Prompt:
Render the records below as a two-column CSV with the headers instruction and response, one row per record. Put each record's text and its answer in its own quoted field, replace line breaks with spaces, and leave the pictures out.

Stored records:
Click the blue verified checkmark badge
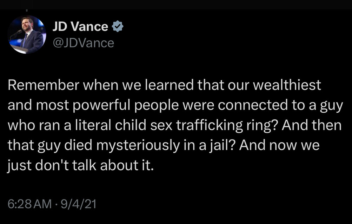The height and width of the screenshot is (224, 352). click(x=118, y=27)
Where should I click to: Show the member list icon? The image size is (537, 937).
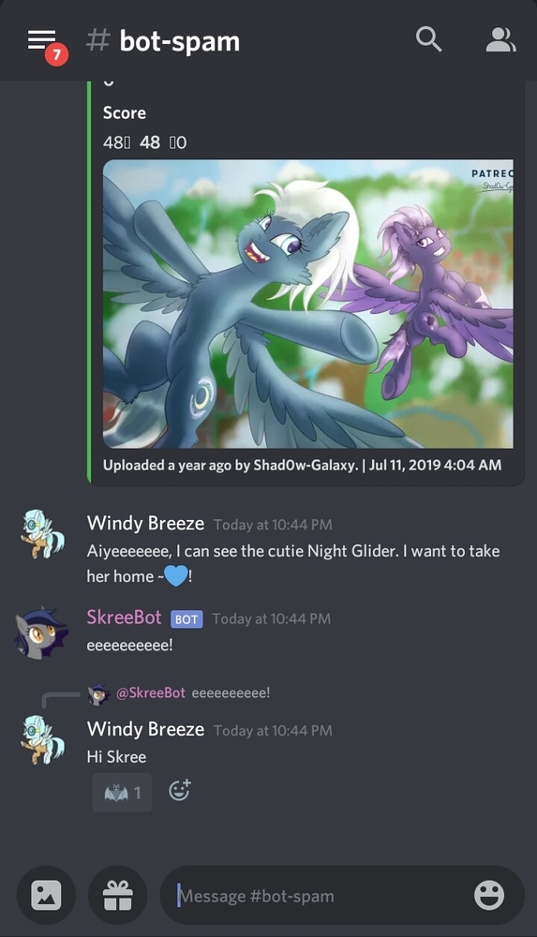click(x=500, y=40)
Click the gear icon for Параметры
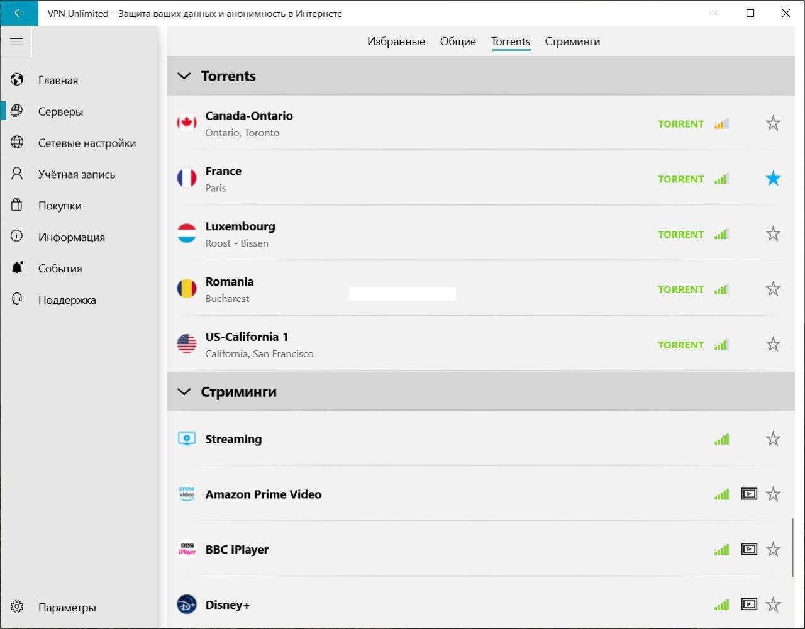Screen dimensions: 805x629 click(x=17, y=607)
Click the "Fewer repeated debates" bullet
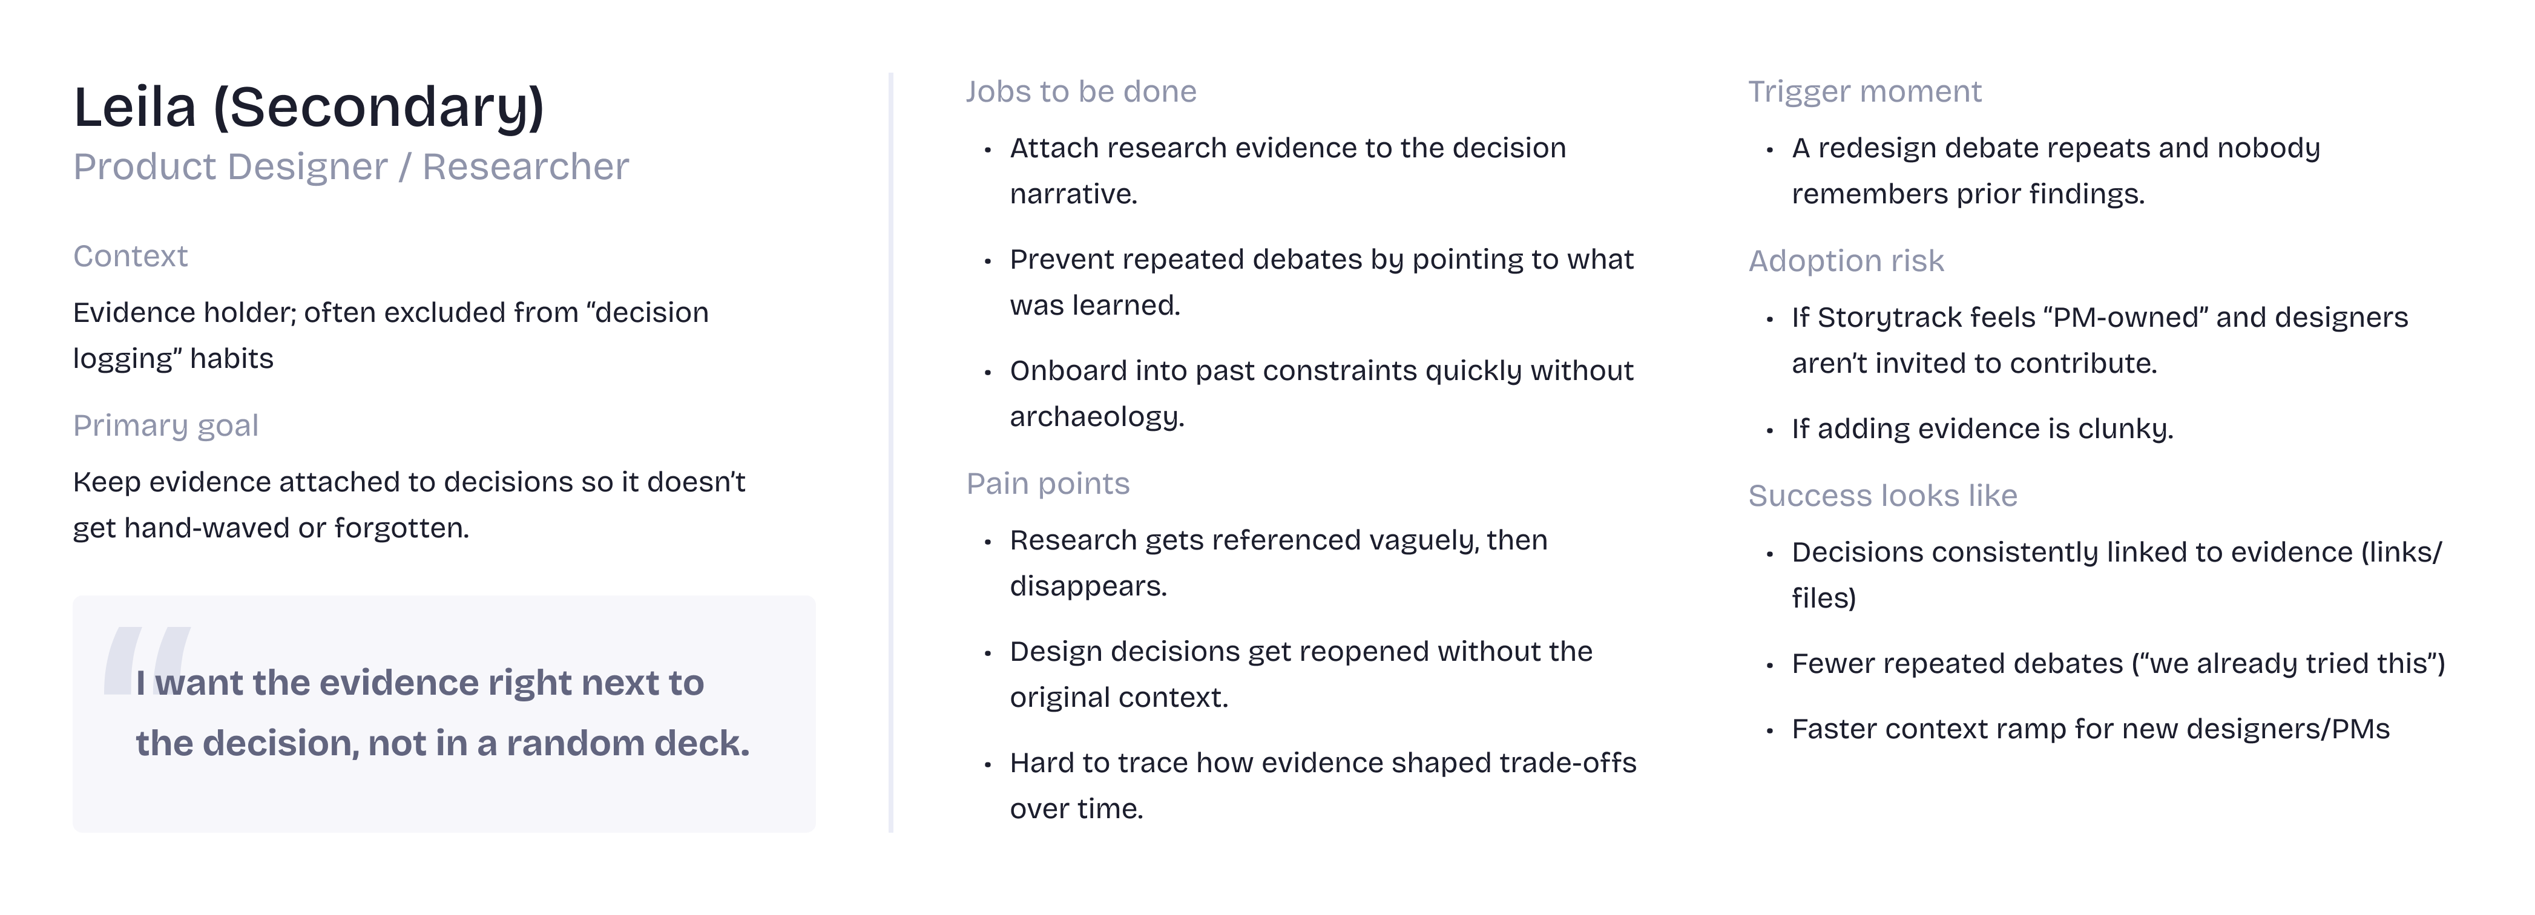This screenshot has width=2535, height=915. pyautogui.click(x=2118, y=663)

Task solution:
instruction,response
"Click the blue verified checkmark badge","The height and width of the screenshot is (224, 352). click(x=118, y=27)"
"Where should I click to: Show the member list icon? The image size is (537, 937).","click(x=500, y=40)"
"Click the gear icon for Параметры","Screen dimensions: 805x629 click(x=17, y=607)"
"Click the ""Fewer repeated debates"" bullet","This screenshot has width=2535, height=915. pyautogui.click(x=2118, y=663)"